Another advantage of opportunity cost assessment is that it allows you to compare the relative costs of different investments as well as the possible rewards of each. This information enables you to select the investment that provides the greatest benefit to you.
For example, a company may evaluate purchasing two new programmable sewing machines or five used non-programmable alternatives for the same price. After assessing current and projected orders, the company believes that the five old machines are preferable since they can boost output while reducing training time.
Compare the prospective returns on investments
Calculating opportunity costs can help you determine the potential profitability of alternative investments. For example, a company may wish to invest in new equipment or securities.
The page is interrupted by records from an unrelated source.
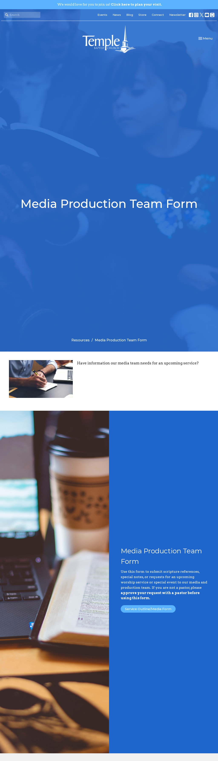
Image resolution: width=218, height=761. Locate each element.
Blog (129, 14)
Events (102, 14)
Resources (80, 340)
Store (142, 14)
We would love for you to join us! (109, 4)
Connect (158, 14)
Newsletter (177, 14)
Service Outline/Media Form (148, 609)
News (117, 14)
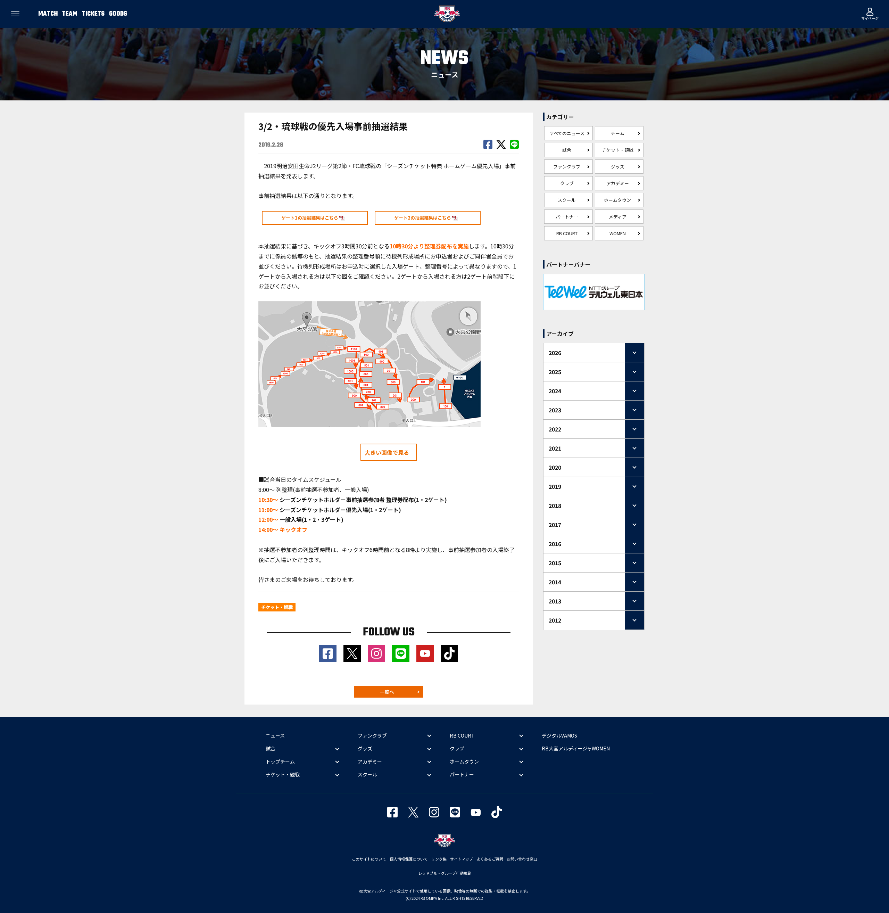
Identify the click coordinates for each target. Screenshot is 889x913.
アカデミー (617, 183)
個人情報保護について (409, 859)
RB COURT (567, 233)
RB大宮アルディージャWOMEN (576, 748)
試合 (566, 150)
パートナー (567, 216)
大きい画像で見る (387, 452)
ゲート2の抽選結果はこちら (423, 217)
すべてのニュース (566, 133)
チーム (617, 133)
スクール (567, 200)
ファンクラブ (566, 166)
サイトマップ (461, 859)
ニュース (275, 735)
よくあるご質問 (489, 859)
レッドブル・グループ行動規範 (444, 873)
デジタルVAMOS (559, 735)
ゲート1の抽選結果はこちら (310, 217)
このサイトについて (369, 859)
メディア (617, 216)
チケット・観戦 (617, 150)
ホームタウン (617, 200)
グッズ (617, 166)
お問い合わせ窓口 (522, 859)
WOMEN (617, 233)
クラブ (567, 183)
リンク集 (439, 859)
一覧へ (387, 691)
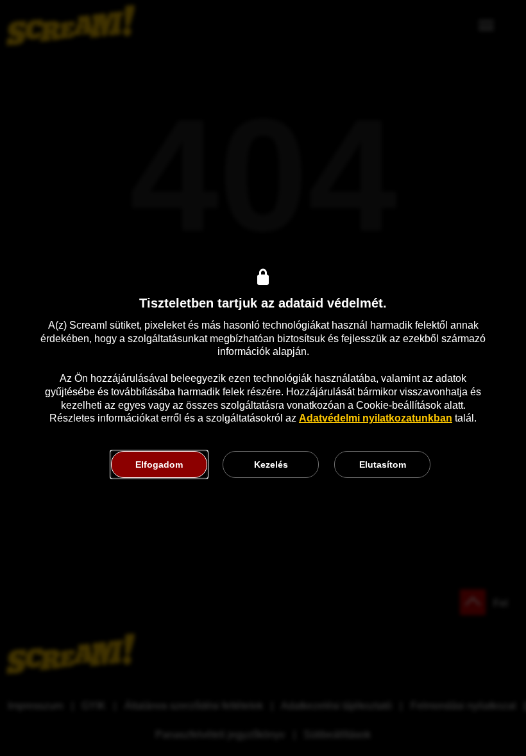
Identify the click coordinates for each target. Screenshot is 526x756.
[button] (159, 464)
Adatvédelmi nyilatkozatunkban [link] (375, 418)
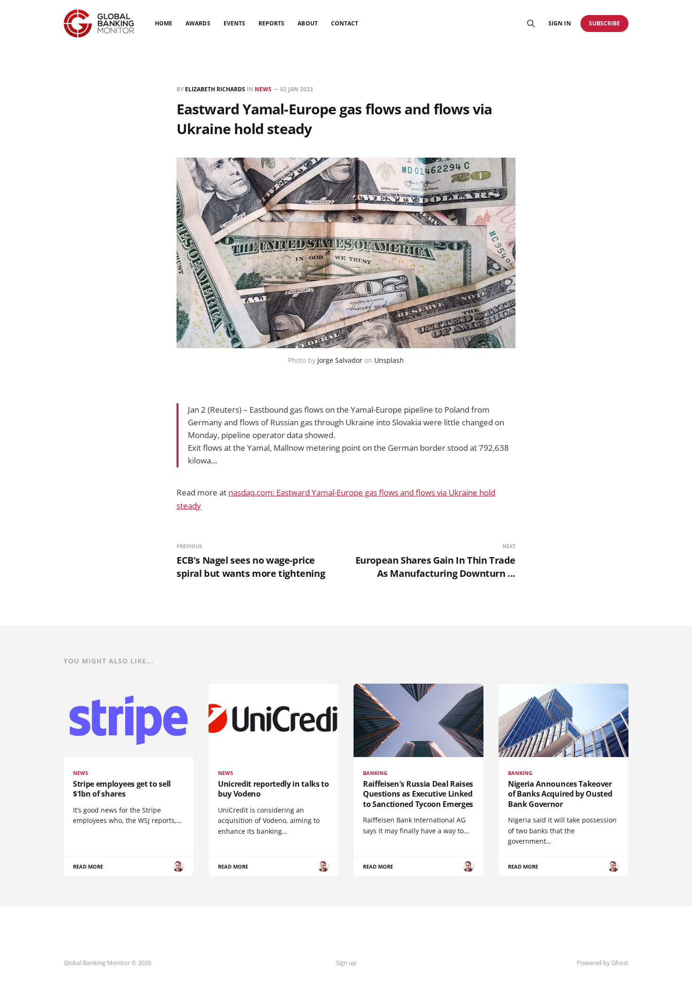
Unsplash (389, 360)
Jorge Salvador (339, 360)
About (307, 23)
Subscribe (604, 23)
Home (163, 23)
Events (234, 23)
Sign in (559, 23)
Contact (344, 23)
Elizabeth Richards (215, 89)
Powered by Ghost (602, 962)
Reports (271, 23)
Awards (197, 23)
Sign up (346, 962)
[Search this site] (531, 23)
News (263, 89)
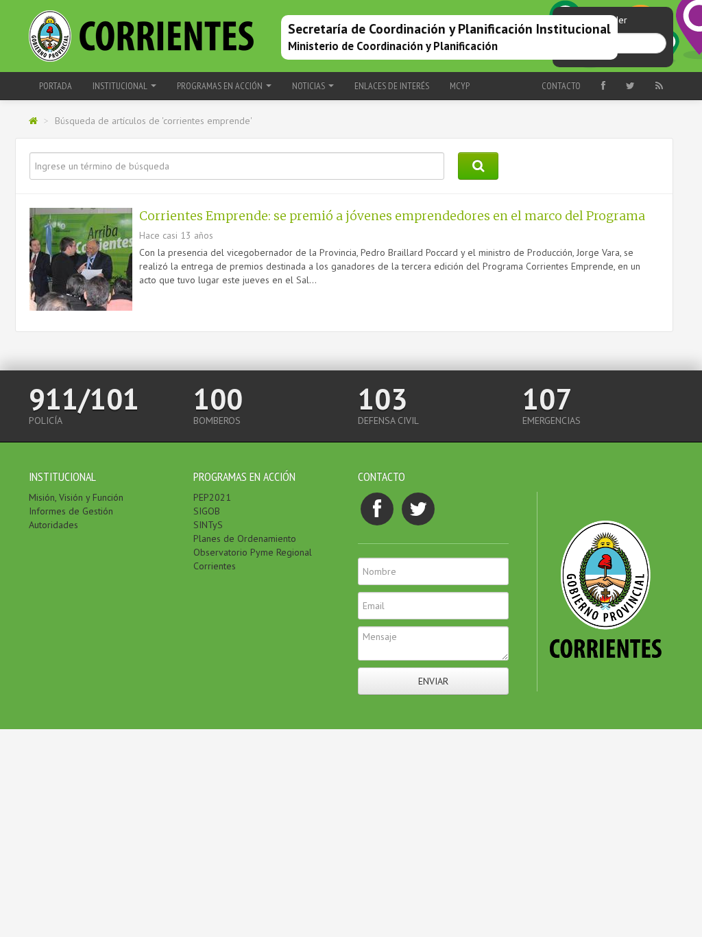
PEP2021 (212, 497)
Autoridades (53, 525)
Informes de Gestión (71, 511)
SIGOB (206, 511)
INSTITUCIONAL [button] (121, 86)
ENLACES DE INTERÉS (391, 86)
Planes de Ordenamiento (244, 538)
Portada (55, 86)
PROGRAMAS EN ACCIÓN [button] (221, 86)
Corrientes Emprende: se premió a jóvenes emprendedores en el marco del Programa (392, 216)
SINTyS (208, 525)
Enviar (433, 681)
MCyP (460, 86)
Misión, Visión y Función (76, 497)
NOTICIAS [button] (309, 86)
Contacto (561, 86)
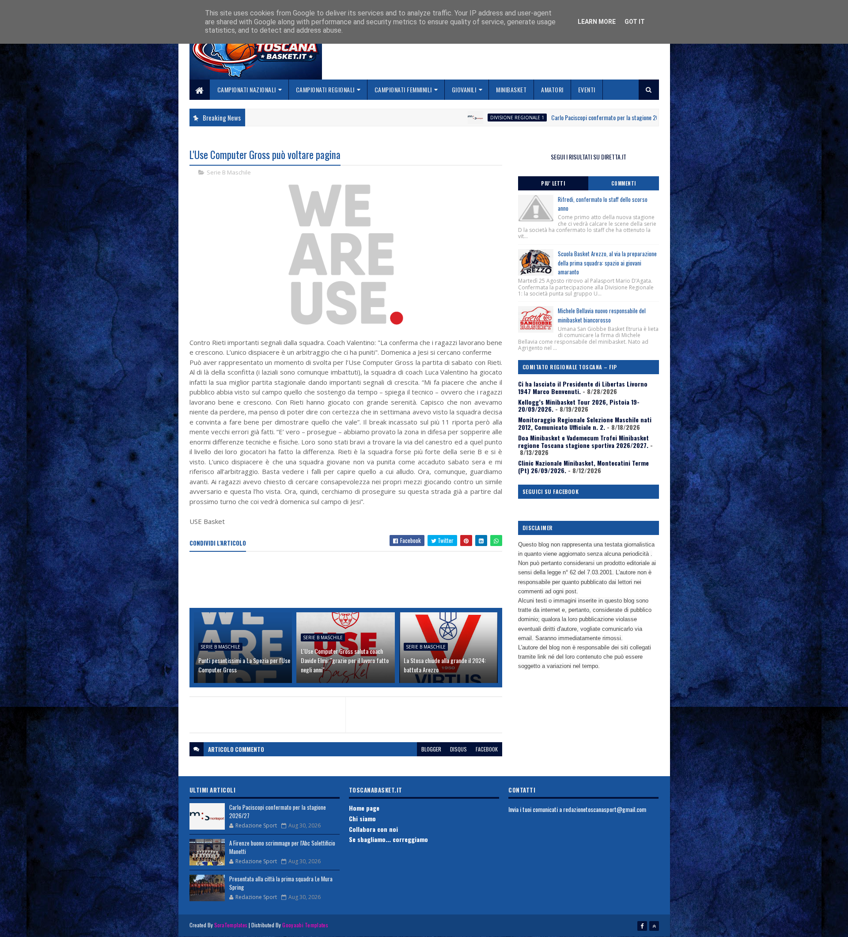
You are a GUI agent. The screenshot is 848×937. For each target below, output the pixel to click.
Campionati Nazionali (246, 89)
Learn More (597, 21)
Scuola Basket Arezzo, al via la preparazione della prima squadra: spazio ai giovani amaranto (607, 263)
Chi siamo (362, 818)
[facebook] (642, 926)
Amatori (552, 89)
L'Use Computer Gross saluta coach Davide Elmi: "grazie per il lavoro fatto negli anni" (345, 660)
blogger (431, 749)
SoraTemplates (231, 925)
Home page (364, 807)
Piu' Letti (553, 183)
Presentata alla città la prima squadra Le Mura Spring (281, 883)
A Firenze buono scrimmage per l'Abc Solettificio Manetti (282, 847)
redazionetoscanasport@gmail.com (604, 809)
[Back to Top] (654, 926)
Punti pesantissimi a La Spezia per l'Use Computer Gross (244, 665)
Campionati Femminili (403, 89)
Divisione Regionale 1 (469, 117)
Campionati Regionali (325, 89)
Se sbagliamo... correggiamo (388, 839)
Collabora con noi (373, 829)
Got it (635, 21)
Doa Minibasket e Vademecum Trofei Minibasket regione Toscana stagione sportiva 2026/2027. (583, 441)
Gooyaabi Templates (305, 925)
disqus (458, 749)
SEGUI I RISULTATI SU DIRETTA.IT (588, 156)
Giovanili (464, 89)
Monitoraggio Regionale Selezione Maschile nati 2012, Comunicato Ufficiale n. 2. (584, 423)
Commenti (623, 183)
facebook (487, 749)
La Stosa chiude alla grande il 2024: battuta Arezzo (445, 665)
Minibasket (511, 89)
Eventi (586, 89)
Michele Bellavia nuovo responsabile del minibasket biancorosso (602, 315)
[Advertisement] (350, 580)
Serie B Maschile (229, 172)
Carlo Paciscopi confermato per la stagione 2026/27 (564, 117)
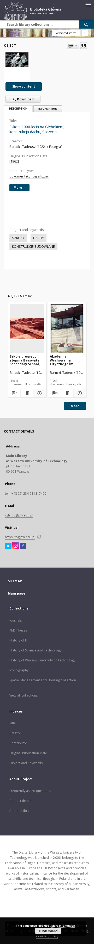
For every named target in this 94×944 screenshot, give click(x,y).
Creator (15, 733)
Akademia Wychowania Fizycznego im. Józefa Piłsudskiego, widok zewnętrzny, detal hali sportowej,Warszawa (67, 360)
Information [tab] (47, 108)
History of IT (18, 640)
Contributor (18, 743)
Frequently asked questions (30, 791)
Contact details (20, 801)
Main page (16, 593)
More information (63, 925)
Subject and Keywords (26, 763)
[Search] (86, 24)
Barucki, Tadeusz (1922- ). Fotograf (35, 146)
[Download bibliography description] (14, 393)
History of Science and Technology (35, 650)
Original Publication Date (28, 753)
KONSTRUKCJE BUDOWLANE (33, 246)
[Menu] (88, 4)
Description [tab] (18, 108)
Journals (15, 620)
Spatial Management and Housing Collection (42, 680)
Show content (23, 86)
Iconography (18, 670)
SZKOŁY (18, 238)
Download (25, 99)
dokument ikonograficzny (29, 176)
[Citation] (83, 45)
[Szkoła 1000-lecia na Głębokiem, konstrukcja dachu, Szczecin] (16, 59)
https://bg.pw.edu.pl (20, 537)
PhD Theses (18, 630)
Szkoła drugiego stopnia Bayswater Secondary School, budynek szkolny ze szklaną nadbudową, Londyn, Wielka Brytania (26, 360)
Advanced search (66, 33)
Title (12, 723)
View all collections (23, 695)
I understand (48, 931)
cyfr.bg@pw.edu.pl (19, 515)
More (75, 406)
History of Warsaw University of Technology (42, 660)
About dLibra (19, 810)
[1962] (14, 161)
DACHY (38, 238)
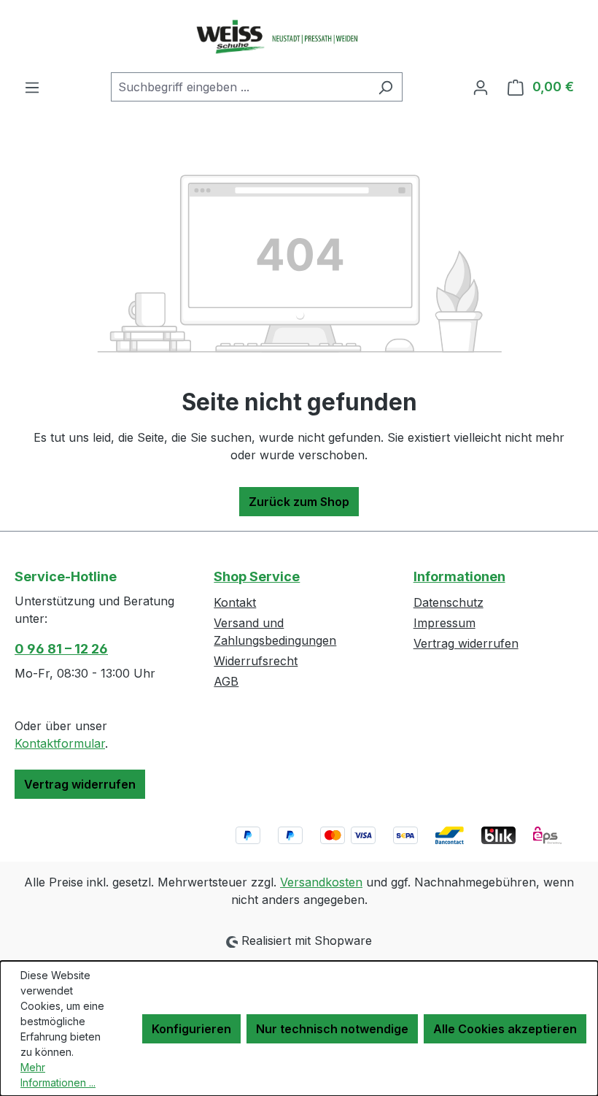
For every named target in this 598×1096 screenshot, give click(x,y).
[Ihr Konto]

Calculating the opportunity cost of both investments helps illustrate to planners what the business might lose if either option is chosen.
How Paystubsnow helps entrepreneurs manage cost-effectively
As a business owner, because you incur certain costs due to paying employee salaries, it becomes necessary to understand how much you spend. By paying employee salaries, the original opportunity cost of your employees is transferred to you that pays wages. Therefore it is essential to understand how much of the explicit cost you incur indeed.
With Paystubsnow, you can use paystub generator for your employees as well as electronic invoices to stay on top of customer or client obligations. Some other utilities you can derive from the online paystub generator are 1099 and w2 forms. All of which you can get in your email within minutes of generation.
FAQS:
How do you use opportunity cost in everyday life?
We use this cost in everyday life each time we have to make choices and decisions. The fact that we have to always choose one thing over another is the practice of forgone alternatives. As a result, this cost can influence to a great extent vast aspects of our lives, from family life to diet, health, finances, career, and so on. A clear example would be choosing to walk home from work rather than taking the bus. Thus, the forgone alternative is the time you spend walking home because you decided not to take the bus.
How do you calculate opportunity cost?
Because calculating this cost is pretty abstract, it can seem quite daunting to pin down. Regardless, the simplest way to figure it out is to consider what you have to sacrifice or forgo in place of another.
What is the importance of opportunity cost?
It is crucial in executing the best form of decision making, especially considering the scarcity of resources we always have to deal with. That way, we can adequately maximize our little resources for more profits.